If "X + Y > Z" any data protected by that public key cryptographic system is at risk and immediate action needs to be taken. Thus if Z is estimated as 15 years then both X and Y have to be significantly less than 15 years, and the sum of X and Y also has to be less than 15 years, to be safe. With the increasing pace of development of viable quantum computers the value of Z is shrinking and there is a genuine challenge to ETSI to address this in a period less than our best knowledge of Z. This has to apply to all of ETSI's technologies - IoT, M2M, ITS, eHealth, cellular radio, NFV …. Quite simply nothing is exempt.

Main threats
In the security domain we can achieve our goals both on a technical and procedural stand point.. This also has to be backed up by a series of non-system deterrents that may include the criminalization under law of the attack and a sufficient judiciary penalty (e.g. interment, financial penalty) with adequate law enforcement resources to capture and prosecute the perpetrator. This also requires proper identification of the perpetrator as traditionally security is considered as attacked by threat agents, entities that adversely act on the system. However in many cases there is a need to distinguish between the threat source and the threat actor, even if the end result in terms of technical countermeasures will be much the same, although some aspects of policy and access to non-system deterrents will differ. A threat source is a person or organization that desires to breach security and will ultimately benefit from a compromise in some way (e.g. nation state, criminal organization, activist) and who is in a position to recruit, influence or coerce a threat actor to mount an attack on their behalf. A Threat Actor is a person, or group of persons, who actually performs the attack (e.g. hackers, script kiddy, insider such as an employee, physical intruders). In using botnets of course the coerced actor is a machine and its recruiter may be a machine itself. This requires a great deal of work to eliminate the innocent threat actor and to determine the threat source.

The relative simplicity, the lack of connectivity and the relatively low reconfiguration capability of many IoT/M2M devices, offer an attractive class of devices for mounting attacks. Their large number makes defense somewhat more challenging than devices with strong authentication and control models built in.

Application of the CIA paradigm works for Box 1 problems and will work reasonably well to mitigate problems from Boxes 2 and 3. One of the big problems in the real world, is that many of the problems are either in Box 4 or at the limits of Boxes 2 and 3. Our easy to solve problems are almost always in box 1 but challenges are  nearly everywhere.

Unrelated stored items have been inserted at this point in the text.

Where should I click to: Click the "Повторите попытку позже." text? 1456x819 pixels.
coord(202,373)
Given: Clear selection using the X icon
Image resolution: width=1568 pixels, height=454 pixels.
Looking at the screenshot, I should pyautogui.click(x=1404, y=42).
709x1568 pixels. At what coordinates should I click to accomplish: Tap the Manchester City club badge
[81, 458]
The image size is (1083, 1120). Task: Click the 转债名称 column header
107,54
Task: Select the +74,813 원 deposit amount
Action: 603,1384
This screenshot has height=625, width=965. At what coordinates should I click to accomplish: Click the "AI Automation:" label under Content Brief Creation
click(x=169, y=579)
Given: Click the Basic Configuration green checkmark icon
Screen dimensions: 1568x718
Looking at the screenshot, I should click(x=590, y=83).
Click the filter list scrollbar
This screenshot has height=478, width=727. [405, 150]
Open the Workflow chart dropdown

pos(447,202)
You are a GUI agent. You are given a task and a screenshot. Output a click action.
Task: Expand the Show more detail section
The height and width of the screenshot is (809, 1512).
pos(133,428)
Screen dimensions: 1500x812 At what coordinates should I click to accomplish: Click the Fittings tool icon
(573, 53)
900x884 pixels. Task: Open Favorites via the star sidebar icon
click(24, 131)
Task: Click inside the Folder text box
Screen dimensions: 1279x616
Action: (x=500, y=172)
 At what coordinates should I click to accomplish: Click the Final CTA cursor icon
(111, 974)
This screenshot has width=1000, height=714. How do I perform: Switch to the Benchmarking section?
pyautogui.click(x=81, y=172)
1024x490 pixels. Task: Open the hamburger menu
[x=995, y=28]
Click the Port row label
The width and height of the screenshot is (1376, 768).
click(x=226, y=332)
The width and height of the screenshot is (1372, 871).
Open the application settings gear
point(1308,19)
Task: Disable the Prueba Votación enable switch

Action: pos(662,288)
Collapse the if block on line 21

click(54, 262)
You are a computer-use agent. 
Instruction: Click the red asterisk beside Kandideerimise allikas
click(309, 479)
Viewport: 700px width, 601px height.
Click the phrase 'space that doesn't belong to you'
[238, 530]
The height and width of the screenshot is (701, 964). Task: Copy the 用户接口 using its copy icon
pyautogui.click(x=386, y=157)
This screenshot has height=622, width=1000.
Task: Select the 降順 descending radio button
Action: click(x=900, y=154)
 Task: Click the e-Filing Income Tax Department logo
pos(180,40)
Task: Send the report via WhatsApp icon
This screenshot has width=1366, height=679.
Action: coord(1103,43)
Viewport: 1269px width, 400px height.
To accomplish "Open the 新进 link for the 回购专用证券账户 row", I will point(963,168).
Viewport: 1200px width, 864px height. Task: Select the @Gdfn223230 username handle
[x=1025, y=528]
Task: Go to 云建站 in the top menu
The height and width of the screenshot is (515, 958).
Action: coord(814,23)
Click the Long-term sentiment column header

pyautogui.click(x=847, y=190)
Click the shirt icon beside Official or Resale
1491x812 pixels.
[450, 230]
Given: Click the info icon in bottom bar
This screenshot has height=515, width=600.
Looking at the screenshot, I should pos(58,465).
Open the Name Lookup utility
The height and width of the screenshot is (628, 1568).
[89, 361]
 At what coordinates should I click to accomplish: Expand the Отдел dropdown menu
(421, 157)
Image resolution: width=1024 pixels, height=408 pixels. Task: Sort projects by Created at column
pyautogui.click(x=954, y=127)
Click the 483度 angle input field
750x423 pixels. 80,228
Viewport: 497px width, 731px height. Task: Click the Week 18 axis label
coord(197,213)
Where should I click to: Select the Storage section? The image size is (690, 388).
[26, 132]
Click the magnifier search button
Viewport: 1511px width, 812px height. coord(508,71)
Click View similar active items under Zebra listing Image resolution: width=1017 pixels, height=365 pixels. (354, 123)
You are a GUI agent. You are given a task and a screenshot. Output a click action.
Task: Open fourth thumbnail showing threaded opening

The very broad view is thus that security functions are there to protect user content from eavesdropping (using encryption as the known counter to eavesdropping) and networks from fraud (authentication and key management services as the known counters to masquerade and manipulation attacks). What security standards cannot do is provide a guarantee of their security function out of the context for which that function was designed. Technical security measures give hard and fast assurance that, for example, the contents of an encrypted file cannot, ever, be seen by somebody without the key to decrypt it. In other words you don't lock your house and hang the key next to the door in open view, you must take precautions to prevent the key from getting into the wrong hands. The French mathematician Kerchoff has stated “A cryptosystem should be secure even if everything about the system, except the key, is public knowledge”. In very crude terms the mathematics of security, cryptography, provide us with a complicated set of locks and we need to apply locks to a technical system with the same degree of care as the one we use when we choose where to lock up a building or a car. Quite simply we don’t need to bother installing a lock on a door if we have an open window next to it - the attacker will ignore the locked door and enter the house through the open window. Similarly for a cyber system if crypto locks are put in the wrong place the attacker will bypass them.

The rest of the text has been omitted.